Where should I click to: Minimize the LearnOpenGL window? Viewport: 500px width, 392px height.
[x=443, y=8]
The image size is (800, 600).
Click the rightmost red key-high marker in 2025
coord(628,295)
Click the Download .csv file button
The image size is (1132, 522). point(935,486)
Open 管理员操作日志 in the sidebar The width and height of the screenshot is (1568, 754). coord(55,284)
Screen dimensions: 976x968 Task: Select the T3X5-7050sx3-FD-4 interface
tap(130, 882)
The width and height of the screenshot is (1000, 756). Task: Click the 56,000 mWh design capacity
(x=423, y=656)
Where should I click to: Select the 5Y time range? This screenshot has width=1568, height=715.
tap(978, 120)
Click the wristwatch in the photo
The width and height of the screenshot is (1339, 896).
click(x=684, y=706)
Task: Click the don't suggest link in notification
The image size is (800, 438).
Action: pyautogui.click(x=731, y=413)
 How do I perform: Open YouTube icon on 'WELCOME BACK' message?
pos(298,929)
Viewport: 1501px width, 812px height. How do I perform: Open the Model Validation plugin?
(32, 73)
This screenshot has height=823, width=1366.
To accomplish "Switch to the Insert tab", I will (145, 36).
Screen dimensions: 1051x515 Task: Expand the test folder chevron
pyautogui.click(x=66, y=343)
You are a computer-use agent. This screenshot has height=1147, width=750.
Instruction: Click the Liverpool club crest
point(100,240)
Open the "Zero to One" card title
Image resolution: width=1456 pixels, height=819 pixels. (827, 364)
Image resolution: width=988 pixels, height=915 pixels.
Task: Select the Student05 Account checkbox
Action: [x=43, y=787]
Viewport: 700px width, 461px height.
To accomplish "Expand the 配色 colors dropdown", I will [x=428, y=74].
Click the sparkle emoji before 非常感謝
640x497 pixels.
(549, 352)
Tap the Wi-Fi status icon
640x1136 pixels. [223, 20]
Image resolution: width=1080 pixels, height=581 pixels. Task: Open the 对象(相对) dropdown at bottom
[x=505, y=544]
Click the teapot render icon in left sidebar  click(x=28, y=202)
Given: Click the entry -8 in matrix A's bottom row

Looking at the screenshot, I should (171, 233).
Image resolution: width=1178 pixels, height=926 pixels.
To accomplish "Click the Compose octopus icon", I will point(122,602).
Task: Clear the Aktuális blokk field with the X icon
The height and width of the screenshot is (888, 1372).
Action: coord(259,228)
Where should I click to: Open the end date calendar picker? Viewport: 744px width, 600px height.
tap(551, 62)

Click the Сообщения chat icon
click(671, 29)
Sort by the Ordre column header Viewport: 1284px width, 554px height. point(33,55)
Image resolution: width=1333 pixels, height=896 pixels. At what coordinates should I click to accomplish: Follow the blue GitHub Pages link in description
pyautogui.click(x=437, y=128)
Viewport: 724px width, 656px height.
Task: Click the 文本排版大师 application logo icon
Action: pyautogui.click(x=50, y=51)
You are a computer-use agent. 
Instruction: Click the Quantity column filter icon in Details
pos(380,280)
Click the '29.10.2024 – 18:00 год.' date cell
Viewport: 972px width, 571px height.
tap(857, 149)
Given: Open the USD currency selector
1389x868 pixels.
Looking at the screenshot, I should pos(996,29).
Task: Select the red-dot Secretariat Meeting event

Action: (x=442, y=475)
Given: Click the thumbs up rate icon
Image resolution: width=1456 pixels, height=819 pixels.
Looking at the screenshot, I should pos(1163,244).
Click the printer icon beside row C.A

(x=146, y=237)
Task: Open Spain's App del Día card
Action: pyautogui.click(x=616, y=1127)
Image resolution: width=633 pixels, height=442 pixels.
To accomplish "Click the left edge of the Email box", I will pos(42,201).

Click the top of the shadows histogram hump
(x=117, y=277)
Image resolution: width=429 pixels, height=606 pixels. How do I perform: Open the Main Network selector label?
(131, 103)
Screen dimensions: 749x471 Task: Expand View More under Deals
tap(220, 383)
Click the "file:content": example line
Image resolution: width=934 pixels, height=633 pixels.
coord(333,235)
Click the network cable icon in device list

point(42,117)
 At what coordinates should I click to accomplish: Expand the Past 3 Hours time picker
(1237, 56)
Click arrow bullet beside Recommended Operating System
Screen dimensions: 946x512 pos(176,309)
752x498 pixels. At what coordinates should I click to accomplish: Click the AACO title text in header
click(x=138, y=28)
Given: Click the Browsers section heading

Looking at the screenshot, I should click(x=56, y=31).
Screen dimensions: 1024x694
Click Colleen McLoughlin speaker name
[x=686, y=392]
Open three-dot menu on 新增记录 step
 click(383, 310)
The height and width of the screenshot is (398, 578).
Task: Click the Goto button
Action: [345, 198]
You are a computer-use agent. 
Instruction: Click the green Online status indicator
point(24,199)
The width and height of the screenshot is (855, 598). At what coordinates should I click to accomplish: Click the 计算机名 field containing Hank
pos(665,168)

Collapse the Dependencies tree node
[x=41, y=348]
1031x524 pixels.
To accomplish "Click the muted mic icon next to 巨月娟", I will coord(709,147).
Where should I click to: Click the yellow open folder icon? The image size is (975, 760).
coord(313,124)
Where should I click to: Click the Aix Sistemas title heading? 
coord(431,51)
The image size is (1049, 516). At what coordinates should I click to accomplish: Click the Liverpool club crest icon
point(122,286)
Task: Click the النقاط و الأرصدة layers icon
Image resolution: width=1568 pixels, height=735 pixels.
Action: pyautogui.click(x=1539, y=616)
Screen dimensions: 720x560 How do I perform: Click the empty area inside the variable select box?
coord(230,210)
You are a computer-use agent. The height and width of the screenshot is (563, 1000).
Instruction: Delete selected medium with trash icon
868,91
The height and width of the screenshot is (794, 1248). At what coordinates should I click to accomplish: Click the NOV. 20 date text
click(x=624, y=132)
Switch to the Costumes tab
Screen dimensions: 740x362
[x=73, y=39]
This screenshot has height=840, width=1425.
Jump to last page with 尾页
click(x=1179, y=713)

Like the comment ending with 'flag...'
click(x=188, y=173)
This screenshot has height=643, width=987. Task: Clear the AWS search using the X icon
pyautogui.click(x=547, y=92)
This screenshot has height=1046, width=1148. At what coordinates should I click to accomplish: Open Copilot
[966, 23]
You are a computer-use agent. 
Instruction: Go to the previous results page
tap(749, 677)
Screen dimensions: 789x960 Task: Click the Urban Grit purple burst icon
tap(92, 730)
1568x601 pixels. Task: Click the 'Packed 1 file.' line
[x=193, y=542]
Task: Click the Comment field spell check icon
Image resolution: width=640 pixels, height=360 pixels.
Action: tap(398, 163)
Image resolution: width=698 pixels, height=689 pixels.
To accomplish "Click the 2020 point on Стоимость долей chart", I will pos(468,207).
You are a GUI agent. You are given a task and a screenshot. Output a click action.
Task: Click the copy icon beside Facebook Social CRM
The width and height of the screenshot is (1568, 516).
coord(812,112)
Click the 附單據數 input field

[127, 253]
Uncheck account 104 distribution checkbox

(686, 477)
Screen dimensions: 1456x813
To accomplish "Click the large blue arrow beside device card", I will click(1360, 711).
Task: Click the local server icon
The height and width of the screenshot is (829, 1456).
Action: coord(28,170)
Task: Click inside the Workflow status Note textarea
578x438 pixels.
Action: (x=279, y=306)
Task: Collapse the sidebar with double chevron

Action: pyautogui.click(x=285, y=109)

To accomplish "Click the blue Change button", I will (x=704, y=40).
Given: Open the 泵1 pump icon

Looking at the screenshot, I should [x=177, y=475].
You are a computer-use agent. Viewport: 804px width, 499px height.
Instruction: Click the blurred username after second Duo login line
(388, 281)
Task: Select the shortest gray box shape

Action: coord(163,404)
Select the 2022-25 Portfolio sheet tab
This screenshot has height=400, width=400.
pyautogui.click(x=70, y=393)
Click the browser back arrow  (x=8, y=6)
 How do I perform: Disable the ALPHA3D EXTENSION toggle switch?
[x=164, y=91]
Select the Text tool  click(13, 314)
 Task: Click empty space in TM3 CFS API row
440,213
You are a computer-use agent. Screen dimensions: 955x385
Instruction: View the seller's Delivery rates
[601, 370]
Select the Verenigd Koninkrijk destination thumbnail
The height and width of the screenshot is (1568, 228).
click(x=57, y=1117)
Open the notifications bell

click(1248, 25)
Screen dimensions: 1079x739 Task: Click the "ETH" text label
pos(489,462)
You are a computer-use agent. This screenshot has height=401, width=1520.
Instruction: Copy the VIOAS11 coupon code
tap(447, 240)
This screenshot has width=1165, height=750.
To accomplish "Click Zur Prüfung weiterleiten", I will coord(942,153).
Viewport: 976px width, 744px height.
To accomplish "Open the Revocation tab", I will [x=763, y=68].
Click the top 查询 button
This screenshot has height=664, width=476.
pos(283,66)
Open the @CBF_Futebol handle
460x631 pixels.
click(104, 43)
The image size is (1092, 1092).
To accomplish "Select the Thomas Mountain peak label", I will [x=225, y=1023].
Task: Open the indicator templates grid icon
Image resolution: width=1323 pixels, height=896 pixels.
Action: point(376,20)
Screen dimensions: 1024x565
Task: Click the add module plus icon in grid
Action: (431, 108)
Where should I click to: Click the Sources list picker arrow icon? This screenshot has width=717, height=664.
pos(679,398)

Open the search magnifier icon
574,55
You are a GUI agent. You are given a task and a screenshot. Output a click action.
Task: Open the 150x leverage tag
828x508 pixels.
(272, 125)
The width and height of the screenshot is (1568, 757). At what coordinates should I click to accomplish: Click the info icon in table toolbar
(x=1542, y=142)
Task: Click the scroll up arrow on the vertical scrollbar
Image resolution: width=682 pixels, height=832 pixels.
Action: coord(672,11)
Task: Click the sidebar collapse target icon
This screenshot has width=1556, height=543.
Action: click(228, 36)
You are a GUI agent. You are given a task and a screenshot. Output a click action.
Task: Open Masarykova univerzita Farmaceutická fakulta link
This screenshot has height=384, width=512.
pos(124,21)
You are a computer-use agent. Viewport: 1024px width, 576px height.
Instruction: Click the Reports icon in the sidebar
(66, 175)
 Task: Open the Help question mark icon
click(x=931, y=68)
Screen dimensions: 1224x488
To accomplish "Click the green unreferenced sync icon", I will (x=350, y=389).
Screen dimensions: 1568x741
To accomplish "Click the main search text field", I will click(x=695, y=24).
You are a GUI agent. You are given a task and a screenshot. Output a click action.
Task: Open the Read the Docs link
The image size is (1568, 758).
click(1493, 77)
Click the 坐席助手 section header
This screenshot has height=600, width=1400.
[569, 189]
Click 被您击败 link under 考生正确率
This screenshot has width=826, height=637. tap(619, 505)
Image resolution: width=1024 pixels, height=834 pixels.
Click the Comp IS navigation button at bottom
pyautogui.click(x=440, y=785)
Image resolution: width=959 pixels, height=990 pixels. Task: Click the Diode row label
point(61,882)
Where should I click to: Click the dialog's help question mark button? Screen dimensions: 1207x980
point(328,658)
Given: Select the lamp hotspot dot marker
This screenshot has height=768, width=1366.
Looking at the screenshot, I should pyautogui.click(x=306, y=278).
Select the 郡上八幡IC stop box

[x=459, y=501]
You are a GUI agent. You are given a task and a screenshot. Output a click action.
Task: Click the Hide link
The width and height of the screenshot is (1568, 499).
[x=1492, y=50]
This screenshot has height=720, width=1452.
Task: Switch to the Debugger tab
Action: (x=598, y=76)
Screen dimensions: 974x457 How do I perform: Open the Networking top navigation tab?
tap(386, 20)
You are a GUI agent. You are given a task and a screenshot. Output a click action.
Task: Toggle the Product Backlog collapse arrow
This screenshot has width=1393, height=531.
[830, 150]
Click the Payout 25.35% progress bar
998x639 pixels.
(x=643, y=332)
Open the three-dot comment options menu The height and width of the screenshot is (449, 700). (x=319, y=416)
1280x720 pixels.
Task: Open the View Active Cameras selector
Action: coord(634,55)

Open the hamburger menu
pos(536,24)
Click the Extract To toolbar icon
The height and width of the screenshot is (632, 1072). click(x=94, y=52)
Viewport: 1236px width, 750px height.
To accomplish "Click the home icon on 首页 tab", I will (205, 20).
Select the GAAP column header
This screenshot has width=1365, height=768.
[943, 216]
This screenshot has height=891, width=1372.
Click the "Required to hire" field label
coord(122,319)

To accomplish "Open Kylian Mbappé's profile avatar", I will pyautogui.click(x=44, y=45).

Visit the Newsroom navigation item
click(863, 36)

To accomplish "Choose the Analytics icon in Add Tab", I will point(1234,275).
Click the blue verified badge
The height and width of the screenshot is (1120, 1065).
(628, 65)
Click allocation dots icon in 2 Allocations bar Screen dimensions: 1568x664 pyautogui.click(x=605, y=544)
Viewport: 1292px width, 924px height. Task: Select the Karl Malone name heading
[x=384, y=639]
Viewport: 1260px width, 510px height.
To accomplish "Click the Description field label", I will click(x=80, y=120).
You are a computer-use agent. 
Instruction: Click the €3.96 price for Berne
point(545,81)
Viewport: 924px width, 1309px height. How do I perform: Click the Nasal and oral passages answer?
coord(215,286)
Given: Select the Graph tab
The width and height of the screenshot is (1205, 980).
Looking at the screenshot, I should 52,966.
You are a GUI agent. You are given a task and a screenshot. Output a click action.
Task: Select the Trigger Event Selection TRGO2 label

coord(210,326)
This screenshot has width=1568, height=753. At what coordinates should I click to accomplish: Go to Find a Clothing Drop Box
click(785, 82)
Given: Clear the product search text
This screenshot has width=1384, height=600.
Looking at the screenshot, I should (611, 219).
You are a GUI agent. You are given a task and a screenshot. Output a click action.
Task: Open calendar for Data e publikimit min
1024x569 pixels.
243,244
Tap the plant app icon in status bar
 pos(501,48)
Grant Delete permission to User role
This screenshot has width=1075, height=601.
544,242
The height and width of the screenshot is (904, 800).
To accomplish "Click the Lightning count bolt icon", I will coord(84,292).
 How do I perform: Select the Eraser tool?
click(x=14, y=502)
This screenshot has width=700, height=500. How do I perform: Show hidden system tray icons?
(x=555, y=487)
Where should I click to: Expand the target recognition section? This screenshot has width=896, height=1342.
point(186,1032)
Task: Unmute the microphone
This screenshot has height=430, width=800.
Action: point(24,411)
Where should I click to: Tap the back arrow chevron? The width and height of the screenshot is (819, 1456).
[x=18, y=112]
=-=-=-=-=
Requirement
Which lines above run from the one containing "Screen dimensions: 1568x741" to the one containing "Task: Click the Hide link"? Give them again exactly, both ends included.

Answer
Screen dimensions: 1568x741
To accomplish "Click the main search text field", I will click(x=695, y=24).
You are a GUI agent. You are given a task and a screenshot. Output a click action.
Task: Open the Read the Docs link
The image size is (1568, 758).
click(1493, 77)
Click the 坐席助手 section header
This screenshot has height=600, width=1400.
[569, 189]
Click 被您击败 link under 考生正确率
This screenshot has width=826, height=637. tap(619, 505)
Image resolution: width=1024 pixels, height=834 pixels.
Click the Comp IS navigation button at bottom
pyautogui.click(x=440, y=785)
Image resolution: width=959 pixels, height=990 pixels. Task: Click the Diode row label
point(61,882)
Where should I click to: Click the dialog's help question mark button? Screen dimensions: 1207x980
point(328,658)
Given: Select the lamp hotspot dot marker
This screenshot has height=768, width=1366.
Looking at the screenshot, I should pyautogui.click(x=306, y=278).
Select the 郡上八幡IC stop box

[x=459, y=501]
You are a GUI agent. You are given a task and a screenshot. Output a click action.
Task: Click the Hide link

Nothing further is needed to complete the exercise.